Early medical practice developed ideas similar to Anaximenes, proposing that air was the basis of health in that it both provides life and carries disease. Anaximenes's conception of air has been likened to the atoms and subatomic particles that make up all substances through their quantitative organization. It has also been compared to the breath of life produced by God in the Old Testament. His understanding of physical properties as quantitative differences that applied at individual and universal scales became foundational ideas in the development of natural science. He was the first philosopher to analogize his philosophy in practical terms, comparing the functions of the world to behaviors that can be observed in common activities. In this manner, he was also the first to liken the function of the individual to that of the world. In this case, likening the breath that defines humans to the air that defines the world. His belief that the same properties governed the world at a human scale and a universal scale was eventually proven by Isaac Newton.

=== Subsequent interpretation ===
Some of Anaximenes's writings are referenced during the Hellenistic period, but no record of those documents currently exists. Philosophers such as Heraclitus, Anaxagoras, and Diogenes of Apollonia were all directly influenced by the work of Anaximenes. Diogenes of Apollonia adapted Anaximenes's ideas to the philosophy of Stoicism. The ideas ridiculed in the Aristophanes play The Clouds originated from the ideas of Anaximander and Anaximenes. Philosophers such as Xenophanes later adopted Anaximenes's model of cosmology. Xenophanes's theory that the arche is earth and water has also been interpreted as a response to Anaximenes.

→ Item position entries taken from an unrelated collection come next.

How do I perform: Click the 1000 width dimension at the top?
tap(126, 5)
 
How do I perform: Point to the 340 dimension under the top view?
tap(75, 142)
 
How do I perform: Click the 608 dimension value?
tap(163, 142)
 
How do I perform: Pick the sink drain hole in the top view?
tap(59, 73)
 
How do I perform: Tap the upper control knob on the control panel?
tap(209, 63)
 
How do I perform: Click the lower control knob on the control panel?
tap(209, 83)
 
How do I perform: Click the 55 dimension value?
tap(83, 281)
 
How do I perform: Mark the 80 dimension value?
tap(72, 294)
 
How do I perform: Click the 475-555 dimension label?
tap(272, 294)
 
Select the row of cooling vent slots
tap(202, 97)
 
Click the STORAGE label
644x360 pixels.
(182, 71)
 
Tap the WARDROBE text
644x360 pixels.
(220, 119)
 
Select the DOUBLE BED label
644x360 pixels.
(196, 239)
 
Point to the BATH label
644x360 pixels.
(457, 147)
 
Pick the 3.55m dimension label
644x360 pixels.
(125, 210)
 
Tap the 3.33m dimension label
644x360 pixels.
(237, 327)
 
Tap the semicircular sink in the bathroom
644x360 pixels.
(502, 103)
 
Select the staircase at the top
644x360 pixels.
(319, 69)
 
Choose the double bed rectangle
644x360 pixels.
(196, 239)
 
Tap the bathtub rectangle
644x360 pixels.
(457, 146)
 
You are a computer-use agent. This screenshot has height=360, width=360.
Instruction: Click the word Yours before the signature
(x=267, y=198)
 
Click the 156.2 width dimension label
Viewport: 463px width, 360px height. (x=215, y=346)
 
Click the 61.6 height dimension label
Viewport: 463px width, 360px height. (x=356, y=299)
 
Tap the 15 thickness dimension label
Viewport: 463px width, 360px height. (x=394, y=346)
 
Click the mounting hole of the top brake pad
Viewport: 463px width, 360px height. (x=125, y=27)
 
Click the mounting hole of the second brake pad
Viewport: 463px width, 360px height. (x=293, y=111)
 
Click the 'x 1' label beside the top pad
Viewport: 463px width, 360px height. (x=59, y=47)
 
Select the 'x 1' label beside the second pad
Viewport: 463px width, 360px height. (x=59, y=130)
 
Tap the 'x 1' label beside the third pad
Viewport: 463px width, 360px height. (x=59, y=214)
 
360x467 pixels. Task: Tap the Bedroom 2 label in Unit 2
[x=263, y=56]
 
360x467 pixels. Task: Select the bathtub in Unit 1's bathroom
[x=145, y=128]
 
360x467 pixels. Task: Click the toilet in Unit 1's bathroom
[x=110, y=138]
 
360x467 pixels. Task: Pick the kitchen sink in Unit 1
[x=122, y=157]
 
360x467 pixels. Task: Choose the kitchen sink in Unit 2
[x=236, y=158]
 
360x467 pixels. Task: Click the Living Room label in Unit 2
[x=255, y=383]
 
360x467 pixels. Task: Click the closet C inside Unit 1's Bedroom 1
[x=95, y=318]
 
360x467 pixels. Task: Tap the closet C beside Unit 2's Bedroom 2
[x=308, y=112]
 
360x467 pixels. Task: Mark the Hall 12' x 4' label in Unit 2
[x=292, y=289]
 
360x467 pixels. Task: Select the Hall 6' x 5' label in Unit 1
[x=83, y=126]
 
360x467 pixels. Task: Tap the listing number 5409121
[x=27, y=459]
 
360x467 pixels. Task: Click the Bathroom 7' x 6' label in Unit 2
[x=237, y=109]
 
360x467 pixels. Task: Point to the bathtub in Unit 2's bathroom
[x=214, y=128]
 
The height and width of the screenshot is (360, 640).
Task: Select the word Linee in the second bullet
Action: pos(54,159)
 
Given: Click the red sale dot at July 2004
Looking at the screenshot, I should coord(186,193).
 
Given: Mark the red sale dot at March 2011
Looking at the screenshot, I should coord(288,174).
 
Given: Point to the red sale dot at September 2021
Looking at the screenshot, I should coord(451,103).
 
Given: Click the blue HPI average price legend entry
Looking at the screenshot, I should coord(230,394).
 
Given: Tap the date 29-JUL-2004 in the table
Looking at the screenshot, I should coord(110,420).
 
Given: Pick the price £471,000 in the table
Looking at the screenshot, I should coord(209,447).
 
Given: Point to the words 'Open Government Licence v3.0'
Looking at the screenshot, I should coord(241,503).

Plato referenced the concept of air as the cause of thought in the Phaedo, rejecting it with the argument that one's physical state does not determine their fate. In the Timaeus, Plato favorably mentions Anaximenes's theory of matter and its seven states from stone to fire. Aristotle was critical of the ideas of Anaximenes. In his Metaphysics, Aristotle characterized Anaximenes and his predecessors as monists, those who believe that all things are composed of a single substance. This description came to be widely accepted in philosophy. Practitioners of Aristotelian philosophy further considered Anaximenes to be a founder of naturalism. After Aristotle, Theophrastus continued the doxography of the Milesian philosophers and other Ionians. He described Anaximenes as a natural philosopher. Other ancient philosophers who analyzed the work of Anaximenes include Simplicius, Aetius, Hippolytus, and Plutarch.

Georg Wilhelm Friedrich Hegel said that Anaximenes was the first philosopher to transfer the ideas of natural philosophy into the philosophy of consciousness. Werner Heisenberg said that the philosophy of Anaximenes caused a setback in scientific understanding, as it moved analysis away from physical properties themselves. Karl Popper suggested that Anaximenes and Anaximander developed a philosophy of rationalist critique, allowing criticism of one's teacher, that was not revived until the Renaissance.